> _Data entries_
____________________

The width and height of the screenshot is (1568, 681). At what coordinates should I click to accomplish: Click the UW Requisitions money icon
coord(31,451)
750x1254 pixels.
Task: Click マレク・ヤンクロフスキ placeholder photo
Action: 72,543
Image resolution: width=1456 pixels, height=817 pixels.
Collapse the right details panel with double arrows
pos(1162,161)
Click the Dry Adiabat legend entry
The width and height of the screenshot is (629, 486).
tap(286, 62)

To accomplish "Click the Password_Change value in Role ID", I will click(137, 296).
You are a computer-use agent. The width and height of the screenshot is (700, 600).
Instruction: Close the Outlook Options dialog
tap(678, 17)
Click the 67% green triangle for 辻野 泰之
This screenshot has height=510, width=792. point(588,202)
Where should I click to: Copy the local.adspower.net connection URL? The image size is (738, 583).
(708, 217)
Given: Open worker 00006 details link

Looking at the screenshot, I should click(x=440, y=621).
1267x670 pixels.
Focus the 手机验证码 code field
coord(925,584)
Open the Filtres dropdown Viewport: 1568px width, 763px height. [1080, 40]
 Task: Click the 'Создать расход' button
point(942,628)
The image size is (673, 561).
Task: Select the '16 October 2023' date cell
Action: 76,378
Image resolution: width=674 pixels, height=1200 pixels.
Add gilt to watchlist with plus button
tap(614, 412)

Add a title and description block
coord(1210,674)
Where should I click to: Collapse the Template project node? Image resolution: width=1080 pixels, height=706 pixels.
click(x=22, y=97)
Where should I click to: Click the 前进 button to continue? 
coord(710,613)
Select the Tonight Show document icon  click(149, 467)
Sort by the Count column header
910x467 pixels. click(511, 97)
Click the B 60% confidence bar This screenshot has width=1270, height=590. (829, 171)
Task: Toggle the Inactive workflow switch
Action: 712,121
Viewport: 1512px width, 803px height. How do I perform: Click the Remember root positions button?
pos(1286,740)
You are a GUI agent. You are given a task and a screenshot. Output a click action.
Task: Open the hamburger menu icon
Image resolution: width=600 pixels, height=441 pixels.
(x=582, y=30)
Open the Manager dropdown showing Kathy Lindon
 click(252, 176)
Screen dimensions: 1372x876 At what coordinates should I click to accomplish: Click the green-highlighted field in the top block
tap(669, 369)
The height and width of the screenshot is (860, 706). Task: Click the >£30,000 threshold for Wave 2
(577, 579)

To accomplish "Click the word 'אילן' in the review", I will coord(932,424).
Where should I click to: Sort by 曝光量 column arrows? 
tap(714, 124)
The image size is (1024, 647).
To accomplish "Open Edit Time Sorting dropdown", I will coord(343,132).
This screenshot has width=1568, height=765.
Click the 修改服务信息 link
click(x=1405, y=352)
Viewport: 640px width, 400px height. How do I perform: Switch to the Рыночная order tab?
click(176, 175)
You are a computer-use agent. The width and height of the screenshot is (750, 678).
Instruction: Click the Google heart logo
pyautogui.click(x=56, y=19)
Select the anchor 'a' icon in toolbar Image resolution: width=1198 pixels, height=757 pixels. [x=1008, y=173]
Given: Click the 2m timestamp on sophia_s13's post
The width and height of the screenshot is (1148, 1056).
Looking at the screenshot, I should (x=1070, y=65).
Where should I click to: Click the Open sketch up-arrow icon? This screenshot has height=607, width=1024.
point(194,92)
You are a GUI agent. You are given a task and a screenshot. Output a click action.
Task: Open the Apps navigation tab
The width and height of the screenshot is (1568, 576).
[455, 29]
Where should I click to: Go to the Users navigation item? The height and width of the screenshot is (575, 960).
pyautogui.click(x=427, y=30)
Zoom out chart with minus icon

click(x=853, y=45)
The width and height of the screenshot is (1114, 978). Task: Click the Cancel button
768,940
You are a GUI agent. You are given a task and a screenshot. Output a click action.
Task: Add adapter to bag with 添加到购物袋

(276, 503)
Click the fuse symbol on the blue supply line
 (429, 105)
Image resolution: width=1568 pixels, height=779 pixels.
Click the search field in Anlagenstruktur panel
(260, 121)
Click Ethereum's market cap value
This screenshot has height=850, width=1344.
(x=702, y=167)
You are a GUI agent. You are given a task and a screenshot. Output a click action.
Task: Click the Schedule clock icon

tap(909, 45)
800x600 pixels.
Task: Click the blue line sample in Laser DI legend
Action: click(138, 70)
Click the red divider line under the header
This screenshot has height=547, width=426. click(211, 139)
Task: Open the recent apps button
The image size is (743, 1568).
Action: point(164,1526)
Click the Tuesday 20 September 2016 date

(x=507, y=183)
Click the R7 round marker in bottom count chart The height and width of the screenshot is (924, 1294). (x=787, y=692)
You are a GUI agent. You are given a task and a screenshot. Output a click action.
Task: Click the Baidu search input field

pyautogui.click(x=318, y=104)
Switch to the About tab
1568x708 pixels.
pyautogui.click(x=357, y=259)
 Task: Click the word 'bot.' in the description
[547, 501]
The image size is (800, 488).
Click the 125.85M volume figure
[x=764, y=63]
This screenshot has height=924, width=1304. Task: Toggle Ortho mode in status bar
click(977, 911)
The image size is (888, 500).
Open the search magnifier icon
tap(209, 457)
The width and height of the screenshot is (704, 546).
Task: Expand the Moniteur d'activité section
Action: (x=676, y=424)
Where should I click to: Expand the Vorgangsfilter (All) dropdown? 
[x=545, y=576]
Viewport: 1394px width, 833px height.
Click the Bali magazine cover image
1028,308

____________________

> _WORK ITEM_
Each line of the records belongs in the answer, reproduced exactly.

> _SOLUTION FOR THIS TASK_
The width and height of the screenshot is (1568, 681). At what coordinates should I click to accomplish: Click the UW Requisitions money icon
coord(31,451)
750x1254 pixels.
Task: Click マレク・ヤンクロフスキ placeholder photo
Action: 72,543
Image resolution: width=1456 pixels, height=817 pixels.
Collapse the right details panel with double arrows
pos(1162,161)
Click the Dry Adiabat legend entry
The width and height of the screenshot is (629, 486).
tap(286, 62)

To accomplish "Click the Password_Change value in Role ID", I will click(137, 296).
You are a computer-use agent. The width and height of the screenshot is (700, 600).
Instruction: Close the Outlook Options dialog
tap(678, 17)
Click the 67% green triangle for 辻野 泰之
This screenshot has height=510, width=792. point(588,202)
Where should I click to: Copy the local.adspower.net connection URL? The image size is (738, 583).
(708, 217)
Given: Open worker 00006 details link

Looking at the screenshot, I should click(x=440, y=621).
1267x670 pixels.
Focus the 手机验证码 code field
coord(925,584)
Open the Filtres dropdown Viewport: 1568px width, 763px height. [1080, 40]
 Task: Click the 'Создать расход' button
point(942,628)
The image size is (673, 561).
Task: Select the '16 October 2023' date cell
Action: 76,378
Image resolution: width=674 pixels, height=1200 pixels.
Add gilt to watchlist with plus button
tap(614, 412)

Add a title and description block
coord(1210,674)
Where should I click to: Collapse the Template project node? Image resolution: width=1080 pixels, height=706 pixels.
click(x=22, y=97)
Where should I click to: Click the 前进 button to continue? 
coord(710,613)
Select the Tonight Show document icon  click(149, 467)
Sort by the Count column header
910x467 pixels. click(511, 97)
Click the B 60% confidence bar This screenshot has width=1270, height=590. (829, 171)
Task: Toggle the Inactive workflow switch
Action: 712,121
Viewport: 1512px width, 803px height. How do I perform: Click the Remember root positions button?
pos(1286,740)
You are a GUI agent. You are given a task and a screenshot. Output a click action.
Task: Open the hamburger menu icon
Image resolution: width=600 pixels, height=441 pixels.
(x=582, y=30)
Open the Manager dropdown showing Kathy Lindon
 click(252, 176)
Screen dimensions: 1372x876 At what coordinates should I click to accomplish: Click the green-highlighted field in the top block
tap(669, 369)
The height and width of the screenshot is (860, 706). Task: Click the >£30,000 threshold for Wave 2
(577, 579)

To accomplish "Click the word 'אילן' in the review", I will coord(932,424).
Where should I click to: Sort by 曝光量 column arrows? 
tap(714, 124)
The image size is (1024, 647).
To accomplish "Open Edit Time Sorting dropdown", I will coord(343,132).
This screenshot has width=1568, height=765.
Click the 修改服务信息 link
click(x=1405, y=352)
Viewport: 640px width, 400px height. How do I perform: Switch to the Рыночная order tab?
click(176, 175)
You are a computer-use agent. The width and height of the screenshot is (750, 678).
Instruction: Click the Google heart logo
pyautogui.click(x=56, y=19)
Select the anchor 'a' icon in toolbar Image resolution: width=1198 pixels, height=757 pixels. [x=1008, y=173]
Given: Click the 2m timestamp on sophia_s13's post
The width and height of the screenshot is (1148, 1056).
Looking at the screenshot, I should (x=1070, y=65).
Where should I click to: Click the Open sketch up-arrow icon? This screenshot has height=607, width=1024.
point(194,92)
You are a GUI agent. You are given a task and a screenshot. Output a click action.
Task: Open the Apps navigation tab
The width and height of the screenshot is (1568, 576).
[455, 29]
Where should I click to: Go to the Users navigation item? The height and width of the screenshot is (575, 960).
pyautogui.click(x=427, y=30)
Zoom out chart with minus icon

click(x=853, y=45)
The width and height of the screenshot is (1114, 978). Task: Click the Cancel button
768,940
You are a GUI agent. You are given a task and a screenshot. Output a click action.
Task: Add adapter to bag with 添加到购物袋

(276, 503)
Click the fuse symbol on the blue supply line
 (429, 105)
Image resolution: width=1568 pixels, height=779 pixels.
Click the search field in Anlagenstruktur panel
(260, 121)
Click Ethereum's market cap value
This screenshot has height=850, width=1344.
(x=702, y=167)
You are a GUI agent. You are given a task and a screenshot. Output a click action.
Task: Click the Schedule clock icon

tap(909, 45)
800x600 pixels.
Task: Click the blue line sample in Laser DI legend
Action: click(138, 70)
Click the red divider line under the header
This screenshot has height=547, width=426. click(211, 139)
Task: Open the recent apps button
The image size is (743, 1568).
Action: point(164,1526)
Click the Tuesday 20 September 2016 date

(x=507, y=183)
Click the R7 round marker in bottom count chart The height and width of the screenshot is (924, 1294). (x=787, y=692)
You are a GUI agent. You are given a task and a screenshot. Output a click action.
Task: Click the Baidu search input field

pyautogui.click(x=318, y=104)
Switch to the About tab
1568x708 pixels.
pyautogui.click(x=357, y=259)
 Task: Click the word 'bot.' in the description
[547, 501]
The image size is (800, 488).
Click the 125.85M volume figure
[x=764, y=63]
This screenshot has height=924, width=1304. Task: Toggle Ortho mode in status bar
click(977, 911)
The image size is (888, 500).
Open the search magnifier icon
tap(209, 457)
The width and height of the screenshot is (704, 546).
Task: Expand the Moniteur d'activité section
Action: (x=676, y=424)
Where should I click to: Expand the Vorgangsfilter (All) dropdown? 
[x=545, y=576]
Viewport: 1394px width, 833px height.
Click the Bali magazine cover image
1028,308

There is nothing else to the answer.